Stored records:
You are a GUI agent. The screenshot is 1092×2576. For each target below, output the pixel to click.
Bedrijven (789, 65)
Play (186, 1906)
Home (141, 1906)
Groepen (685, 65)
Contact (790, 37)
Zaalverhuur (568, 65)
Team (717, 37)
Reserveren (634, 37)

## Exercise directions
Set down the entries above once more, verbatim.

## Written answer
You are a GUI agent. The screenshot is 1092×2576. For each target below, output the pixel to click.
Bedrijven (789, 65)
Play (186, 1906)
Home (141, 1906)
Groepen (685, 65)
Contact (790, 37)
Zaalverhuur (568, 65)
Team (717, 37)
Reserveren (634, 37)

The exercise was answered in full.